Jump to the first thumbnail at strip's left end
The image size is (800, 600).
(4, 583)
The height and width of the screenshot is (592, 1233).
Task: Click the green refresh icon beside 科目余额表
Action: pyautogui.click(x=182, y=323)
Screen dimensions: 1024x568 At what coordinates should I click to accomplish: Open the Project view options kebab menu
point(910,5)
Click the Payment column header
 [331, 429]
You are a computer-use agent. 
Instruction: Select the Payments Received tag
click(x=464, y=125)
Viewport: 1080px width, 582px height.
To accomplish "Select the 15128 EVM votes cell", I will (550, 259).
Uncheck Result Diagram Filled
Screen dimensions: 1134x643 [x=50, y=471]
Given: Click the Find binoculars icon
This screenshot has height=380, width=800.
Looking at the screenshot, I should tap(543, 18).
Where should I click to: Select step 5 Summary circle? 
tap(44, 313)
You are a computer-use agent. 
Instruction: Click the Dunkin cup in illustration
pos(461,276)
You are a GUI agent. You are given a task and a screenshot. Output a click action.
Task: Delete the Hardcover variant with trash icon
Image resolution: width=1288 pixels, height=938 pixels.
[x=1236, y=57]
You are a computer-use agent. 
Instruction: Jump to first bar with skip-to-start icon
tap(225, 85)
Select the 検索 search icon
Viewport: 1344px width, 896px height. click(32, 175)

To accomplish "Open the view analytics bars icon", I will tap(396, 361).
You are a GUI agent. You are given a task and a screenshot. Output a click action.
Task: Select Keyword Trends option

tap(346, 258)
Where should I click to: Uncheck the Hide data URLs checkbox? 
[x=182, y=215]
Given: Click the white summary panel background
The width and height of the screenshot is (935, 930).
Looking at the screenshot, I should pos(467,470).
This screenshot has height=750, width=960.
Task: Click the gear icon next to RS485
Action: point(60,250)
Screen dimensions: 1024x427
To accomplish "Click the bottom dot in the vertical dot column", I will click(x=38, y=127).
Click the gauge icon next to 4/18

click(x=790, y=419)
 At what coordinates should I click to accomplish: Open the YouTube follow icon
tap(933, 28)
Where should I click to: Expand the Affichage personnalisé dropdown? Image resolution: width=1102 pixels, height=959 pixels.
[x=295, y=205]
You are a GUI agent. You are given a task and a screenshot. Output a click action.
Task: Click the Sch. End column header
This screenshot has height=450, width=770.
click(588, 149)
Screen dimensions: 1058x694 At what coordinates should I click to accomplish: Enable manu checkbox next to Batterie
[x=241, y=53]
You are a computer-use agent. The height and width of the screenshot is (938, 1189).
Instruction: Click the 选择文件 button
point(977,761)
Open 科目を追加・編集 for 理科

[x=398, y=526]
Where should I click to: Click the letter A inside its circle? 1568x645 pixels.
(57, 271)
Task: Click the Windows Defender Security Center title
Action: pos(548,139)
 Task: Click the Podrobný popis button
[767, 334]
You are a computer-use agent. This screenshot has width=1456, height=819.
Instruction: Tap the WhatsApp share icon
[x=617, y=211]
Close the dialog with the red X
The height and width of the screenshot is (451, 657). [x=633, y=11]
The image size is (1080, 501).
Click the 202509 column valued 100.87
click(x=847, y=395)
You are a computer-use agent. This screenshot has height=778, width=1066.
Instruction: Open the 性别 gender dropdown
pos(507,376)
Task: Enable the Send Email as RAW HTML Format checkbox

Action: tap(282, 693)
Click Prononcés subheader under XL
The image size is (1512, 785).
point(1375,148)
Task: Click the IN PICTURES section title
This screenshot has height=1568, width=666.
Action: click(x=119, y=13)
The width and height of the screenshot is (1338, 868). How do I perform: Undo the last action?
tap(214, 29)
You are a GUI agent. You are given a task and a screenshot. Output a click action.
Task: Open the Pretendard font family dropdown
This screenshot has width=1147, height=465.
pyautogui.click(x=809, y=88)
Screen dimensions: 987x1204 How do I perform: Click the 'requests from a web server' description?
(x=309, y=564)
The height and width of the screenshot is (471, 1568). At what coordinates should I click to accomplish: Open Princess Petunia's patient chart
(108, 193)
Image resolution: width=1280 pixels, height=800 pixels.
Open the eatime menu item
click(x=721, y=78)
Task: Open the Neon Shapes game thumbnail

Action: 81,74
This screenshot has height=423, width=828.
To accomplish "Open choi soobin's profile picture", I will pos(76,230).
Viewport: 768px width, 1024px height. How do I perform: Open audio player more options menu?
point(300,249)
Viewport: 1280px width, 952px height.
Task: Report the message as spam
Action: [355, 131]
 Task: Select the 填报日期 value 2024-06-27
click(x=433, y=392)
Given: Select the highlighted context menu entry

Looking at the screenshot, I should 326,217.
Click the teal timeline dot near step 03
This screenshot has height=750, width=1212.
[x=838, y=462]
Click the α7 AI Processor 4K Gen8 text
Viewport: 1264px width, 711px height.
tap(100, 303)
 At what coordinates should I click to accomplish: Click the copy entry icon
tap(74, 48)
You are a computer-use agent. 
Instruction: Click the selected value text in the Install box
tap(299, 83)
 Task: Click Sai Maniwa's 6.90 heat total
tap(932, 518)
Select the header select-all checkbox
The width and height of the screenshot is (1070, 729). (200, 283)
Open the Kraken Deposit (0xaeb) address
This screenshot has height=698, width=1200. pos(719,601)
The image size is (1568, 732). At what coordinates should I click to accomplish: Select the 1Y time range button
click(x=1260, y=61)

######

§ Task details
Look at the material above and copy, word for word, its lines from the first through the one containing "Given: Click the Find binoculars icon".

§ Result
Jump to the first thumbnail at strip's left end
The image size is (800, 600).
(4, 583)
The height and width of the screenshot is (592, 1233).
Task: Click the green refresh icon beside 科目余额表
Action: pyautogui.click(x=182, y=323)
Screen dimensions: 1024x568 At what coordinates should I click to accomplish: Open the Project view options kebab menu
point(910,5)
Click the Payment column header
 [331, 429]
You are a computer-use agent. 
Instruction: Select the Payments Received tag
click(x=464, y=125)
Viewport: 1080px width, 582px height.
To accomplish "Select the 15128 EVM votes cell", I will (550, 259).
Uncheck Result Diagram Filled
Screen dimensions: 1134x643 [x=50, y=471]
Given: Click the Find binoculars icon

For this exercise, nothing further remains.